Until now, same-sex couples have had to go abroad if they want to marry. While civil unions have provided legal protections, practical difficulties have remained so fundamental that many living abroad simply ruled out ever returning.
“The minute we land in Greece, our two boys lose one of their parents,” said Kostas Androulakis, 46, who is raising his adopted sons in London with his husband, Michael. “Right now, because they aren’t recognised as our kids, they can’t inherit from us, aren’t entitled to free [state] healthcare in Greece or education or becoming Greek citizens.”
Androulakis is among those who have flown to Athens to witness the vote that could change his life and the lives of so many others. “It’s going to be a historic day,” said the management consultant, who left Greece back in the 1990s when it was “all doom and gloom for gay people” and such legislation seemed nigh on impossible.
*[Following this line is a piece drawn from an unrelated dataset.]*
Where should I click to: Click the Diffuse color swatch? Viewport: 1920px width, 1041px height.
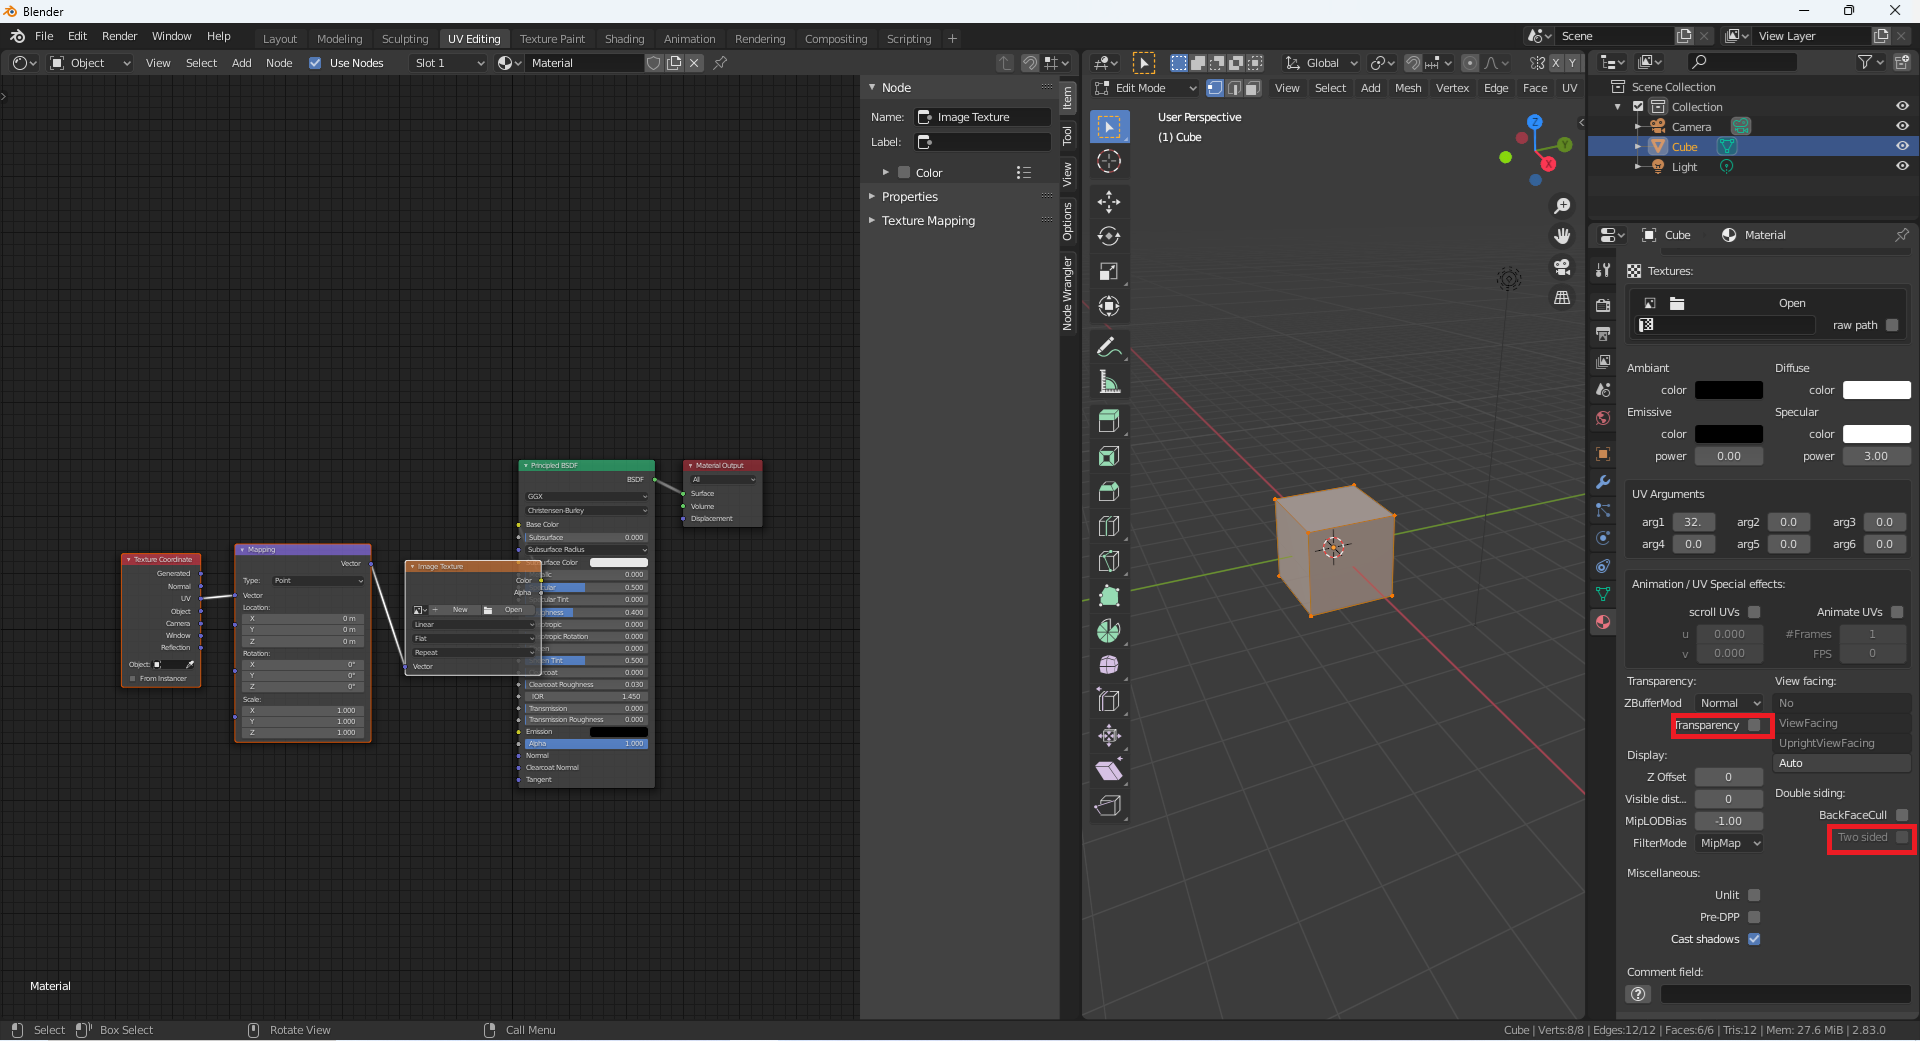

Kalfaki could not agree more. “Yes there are shortcomings but you can’t go from zero to 100 in one bill,” she said. “It’s a start, a brilliant, brilliant start, and it’s going to be a very good day.”
• This article was amended on 15 February. An earlier version said that, if the vote passed, Greece would be the first country in southern Europe to have legalised same-sex marriage; this should have said south-east Europe.